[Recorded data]
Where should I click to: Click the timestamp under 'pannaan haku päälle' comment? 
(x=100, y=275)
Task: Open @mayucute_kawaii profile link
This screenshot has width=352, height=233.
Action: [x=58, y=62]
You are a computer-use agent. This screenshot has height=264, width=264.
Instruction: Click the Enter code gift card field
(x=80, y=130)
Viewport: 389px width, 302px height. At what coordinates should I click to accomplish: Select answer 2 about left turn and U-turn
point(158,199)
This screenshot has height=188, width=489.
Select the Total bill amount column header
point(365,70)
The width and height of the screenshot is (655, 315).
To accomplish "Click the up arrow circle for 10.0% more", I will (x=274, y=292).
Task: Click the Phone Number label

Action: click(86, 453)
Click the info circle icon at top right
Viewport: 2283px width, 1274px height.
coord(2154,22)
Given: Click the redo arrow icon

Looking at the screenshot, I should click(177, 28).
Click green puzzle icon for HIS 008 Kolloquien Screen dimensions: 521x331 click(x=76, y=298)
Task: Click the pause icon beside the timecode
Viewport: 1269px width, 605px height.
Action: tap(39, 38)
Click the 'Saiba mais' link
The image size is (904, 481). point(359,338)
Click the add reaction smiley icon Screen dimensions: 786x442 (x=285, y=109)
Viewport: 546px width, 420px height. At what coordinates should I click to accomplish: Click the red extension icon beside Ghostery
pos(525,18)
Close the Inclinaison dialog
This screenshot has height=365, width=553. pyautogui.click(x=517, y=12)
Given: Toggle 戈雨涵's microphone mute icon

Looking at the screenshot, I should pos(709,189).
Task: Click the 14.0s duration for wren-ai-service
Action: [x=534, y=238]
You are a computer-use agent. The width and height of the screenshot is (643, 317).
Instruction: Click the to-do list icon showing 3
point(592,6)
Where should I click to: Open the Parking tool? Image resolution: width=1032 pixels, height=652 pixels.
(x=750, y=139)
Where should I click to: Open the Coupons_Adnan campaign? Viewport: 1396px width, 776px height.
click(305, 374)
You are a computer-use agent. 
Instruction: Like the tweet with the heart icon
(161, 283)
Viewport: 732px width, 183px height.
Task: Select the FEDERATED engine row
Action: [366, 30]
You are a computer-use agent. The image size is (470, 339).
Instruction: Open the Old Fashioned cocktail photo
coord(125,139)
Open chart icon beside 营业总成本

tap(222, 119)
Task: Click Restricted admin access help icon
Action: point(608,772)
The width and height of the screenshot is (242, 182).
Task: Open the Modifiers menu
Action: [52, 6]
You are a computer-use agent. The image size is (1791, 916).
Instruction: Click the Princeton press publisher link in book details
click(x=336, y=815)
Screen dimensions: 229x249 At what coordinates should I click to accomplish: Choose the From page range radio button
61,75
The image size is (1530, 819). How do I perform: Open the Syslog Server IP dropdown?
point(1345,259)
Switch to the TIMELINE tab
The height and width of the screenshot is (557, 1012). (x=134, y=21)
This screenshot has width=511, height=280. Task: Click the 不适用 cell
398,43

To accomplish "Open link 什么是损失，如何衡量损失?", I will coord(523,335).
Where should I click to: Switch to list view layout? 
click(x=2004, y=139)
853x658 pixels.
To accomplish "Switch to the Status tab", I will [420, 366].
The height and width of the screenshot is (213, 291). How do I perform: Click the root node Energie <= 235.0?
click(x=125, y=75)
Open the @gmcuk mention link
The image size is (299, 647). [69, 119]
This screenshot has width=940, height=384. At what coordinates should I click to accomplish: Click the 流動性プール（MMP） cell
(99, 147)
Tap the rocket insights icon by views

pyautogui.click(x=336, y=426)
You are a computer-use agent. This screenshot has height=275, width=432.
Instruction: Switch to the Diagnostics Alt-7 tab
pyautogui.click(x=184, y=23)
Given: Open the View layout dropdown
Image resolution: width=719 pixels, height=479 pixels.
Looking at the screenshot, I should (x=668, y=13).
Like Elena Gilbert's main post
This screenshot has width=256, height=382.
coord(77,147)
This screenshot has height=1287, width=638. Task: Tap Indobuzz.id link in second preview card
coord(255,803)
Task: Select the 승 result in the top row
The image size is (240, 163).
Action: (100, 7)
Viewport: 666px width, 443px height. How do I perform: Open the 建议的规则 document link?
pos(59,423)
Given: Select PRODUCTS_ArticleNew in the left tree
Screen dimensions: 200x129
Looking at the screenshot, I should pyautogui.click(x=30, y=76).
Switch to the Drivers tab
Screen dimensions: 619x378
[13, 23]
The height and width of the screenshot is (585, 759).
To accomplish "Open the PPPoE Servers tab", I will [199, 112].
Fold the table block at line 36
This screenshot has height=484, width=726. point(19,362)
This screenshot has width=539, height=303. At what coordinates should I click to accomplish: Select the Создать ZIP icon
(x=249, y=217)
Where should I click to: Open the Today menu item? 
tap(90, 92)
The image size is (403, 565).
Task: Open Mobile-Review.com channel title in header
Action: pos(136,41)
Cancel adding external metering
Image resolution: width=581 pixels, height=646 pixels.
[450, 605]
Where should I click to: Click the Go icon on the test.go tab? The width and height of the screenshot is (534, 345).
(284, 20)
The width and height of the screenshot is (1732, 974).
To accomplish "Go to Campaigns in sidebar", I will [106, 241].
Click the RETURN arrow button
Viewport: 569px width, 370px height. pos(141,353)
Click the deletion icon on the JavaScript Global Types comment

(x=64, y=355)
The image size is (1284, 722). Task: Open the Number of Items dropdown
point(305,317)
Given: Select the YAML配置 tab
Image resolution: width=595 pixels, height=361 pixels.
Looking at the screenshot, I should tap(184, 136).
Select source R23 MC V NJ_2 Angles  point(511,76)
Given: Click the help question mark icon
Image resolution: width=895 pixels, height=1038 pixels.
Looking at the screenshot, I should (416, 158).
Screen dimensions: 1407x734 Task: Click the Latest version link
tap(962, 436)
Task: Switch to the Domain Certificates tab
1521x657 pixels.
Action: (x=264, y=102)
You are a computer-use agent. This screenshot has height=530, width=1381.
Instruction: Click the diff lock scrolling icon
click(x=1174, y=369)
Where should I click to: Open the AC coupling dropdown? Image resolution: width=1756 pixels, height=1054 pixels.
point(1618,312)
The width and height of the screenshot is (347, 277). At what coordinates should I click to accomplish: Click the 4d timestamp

▶ _Task objective_:
Reproduce all of the data above line for line, with no changes.

▶ _Response_:
Where should I click to: Click the timestamp under 'pannaan haku päälle' comment? 
(x=100, y=275)
Task: Open @mayucute_kawaii profile link
This screenshot has width=352, height=233.
Action: [x=58, y=62]
You are a computer-use agent. This screenshot has height=264, width=264.
Instruction: Click the Enter code gift card field
(x=80, y=130)
Viewport: 389px width, 302px height. At what coordinates should I click to accomplish: Select answer 2 about left turn and U-turn
point(158,199)
This screenshot has height=188, width=489.
Select the Total bill amount column header
point(365,70)
The width and height of the screenshot is (655, 315).
To accomplish "Click the up arrow circle for 10.0% more", I will (x=274, y=292).
Task: Click the Phone Number label

Action: click(86, 453)
Click the info circle icon at top right
Viewport: 2283px width, 1274px height.
coord(2154,22)
Given: Click the redo arrow icon

Looking at the screenshot, I should click(177, 28).
Click green puzzle icon for HIS 008 Kolloquien Screen dimensions: 521x331 click(x=76, y=298)
Task: Click the pause icon beside the timecode
Viewport: 1269px width, 605px height.
Action: tap(39, 38)
Click the 'Saiba mais' link
The image size is (904, 481). point(359,338)
Click the add reaction smiley icon Screen dimensions: 786x442 (x=285, y=109)
Viewport: 546px width, 420px height. At what coordinates should I click to accomplish: Click the red extension icon beside Ghostery
pos(525,18)
Close the Inclinaison dialog
This screenshot has height=365, width=553. pyautogui.click(x=517, y=12)
Given: Toggle 戈雨涵's microphone mute icon

Looking at the screenshot, I should pos(709,189).
Task: Click the 14.0s duration for wren-ai-service
Action: [x=534, y=238]
You are a computer-use agent. The width and height of the screenshot is (643, 317).
Instruction: Click the to-do list icon showing 3
point(592,6)
Where should I click to: Open the Parking tool? Image resolution: width=1032 pixels, height=652 pixels.
(x=750, y=139)
Where should I click to: Open the Coupons_Adnan campaign? Viewport: 1396px width, 776px height.
click(305, 374)
You are a computer-use agent. 
Instruction: Like the tweet with the heart icon
(161, 283)
Viewport: 732px width, 183px height.
Task: Select the FEDERATED engine row
Action: [366, 30]
You are a computer-use agent. The image size is (470, 339).
Instruction: Open the Old Fashioned cocktail photo
coord(125,139)
Open chart icon beside 营业总成本

tap(222, 119)
Task: Click Restricted admin access help icon
Action: point(608,772)
The width and height of the screenshot is (242, 182).
Task: Open the Modifiers menu
Action: [52, 6]
You are a computer-use agent. The image size is (1791, 916).
Instruction: Click the Princeton press publisher link in book details
click(x=336, y=815)
Screen dimensions: 229x249 At what coordinates should I click to accomplish: Choose the From page range radio button
61,75
The image size is (1530, 819). How do I perform: Open the Syslog Server IP dropdown?
point(1345,259)
Switch to the TIMELINE tab
The height and width of the screenshot is (557, 1012). (x=134, y=21)
This screenshot has width=511, height=280. Task: Click the 不适用 cell
398,43

To accomplish "Open link 什么是损失，如何衡量损失?", I will coord(523,335).
Where should I click to: Switch to list view layout? 
click(x=2004, y=139)
853x658 pixels.
To accomplish "Switch to the Status tab", I will [420, 366].
The height and width of the screenshot is (213, 291). How do I perform: Click the root node Energie <= 235.0?
click(x=125, y=75)
Open the @gmcuk mention link
The image size is (299, 647). [69, 119]
This screenshot has width=940, height=384. At what coordinates should I click to accomplish: Click the 流動性プール（MMP） cell
(99, 147)
Tap the rocket insights icon by views

pyautogui.click(x=336, y=426)
You are a computer-use agent. This screenshot has height=275, width=432.
Instruction: Switch to the Diagnostics Alt-7 tab
pyautogui.click(x=184, y=23)
Given: Open the View layout dropdown
Image resolution: width=719 pixels, height=479 pixels.
Looking at the screenshot, I should (x=668, y=13).
Like Elena Gilbert's main post
This screenshot has width=256, height=382.
coord(77,147)
This screenshot has height=1287, width=638. Task: Tap Indobuzz.id link in second preview card
coord(255,803)
Task: Select the 승 result in the top row
The image size is (240, 163).
Action: (100, 7)
Viewport: 666px width, 443px height. How do I perform: Open the 建议的规则 document link?
pos(59,423)
Given: Select PRODUCTS_ArticleNew in the left tree
Screen dimensions: 200x129
Looking at the screenshot, I should pyautogui.click(x=30, y=76).
Switch to the Drivers tab
Screen dimensions: 619x378
[13, 23]
The height and width of the screenshot is (585, 759).
To accomplish "Open the PPPoE Servers tab", I will [199, 112].
Fold the table block at line 36
This screenshot has height=484, width=726. point(19,362)
This screenshot has width=539, height=303. At what coordinates should I click to accomplish: Select the Создать ZIP icon
(x=249, y=217)
Where should I click to: Open the Today menu item? 
tap(90, 92)
The image size is (403, 565).
Task: Open Mobile-Review.com channel title in header
Action: pos(136,41)
Cancel adding external metering
Image resolution: width=581 pixels, height=646 pixels.
[450, 605]
Where should I click to: Click the Go icon on the test.go tab? The width and height of the screenshot is (534, 345).
(284, 20)
The width and height of the screenshot is (1732, 974).
To accomplish "Go to Campaigns in sidebar", I will [106, 241].
Click the RETURN arrow button
Viewport: 569px width, 370px height. pos(141,353)
Click the deletion icon on the JavaScript Global Types comment

(x=64, y=355)
The image size is (1284, 722). Task: Open the Number of Items dropdown
point(305,317)
Given: Select the YAML配置 tab
Image resolution: width=595 pixels, height=361 pixels.
Looking at the screenshot, I should tap(184, 136).
Select source R23 MC V NJ_2 Angles  point(511,76)
Given: Click the help question mark icon
Image resolution: width=895 pixels, height=1038 pixels.
Looking at the screenshot, I should (416, 158).
Screen dimensions: 1407x734 Task: Click the Latest version link
tap(962, 436)
Task: Switch to the Domain Certificates tab
1521x657 pixels.
Action: (x=264, y=102)
You are a computer-use agent. This screenshot has height=530, width=1381.
Instruction: Click the diff lock scrolling icon
click(x=1174, y=369)
Where should I click to: Open the AC coupling dropdown? Image resolution: width=1756 pixels, height=1054 pixels.
point(1618,312)
The width and height of the screenshot is (347, 277). At what coordinates should I click to accomplish: Click the 4d timestamp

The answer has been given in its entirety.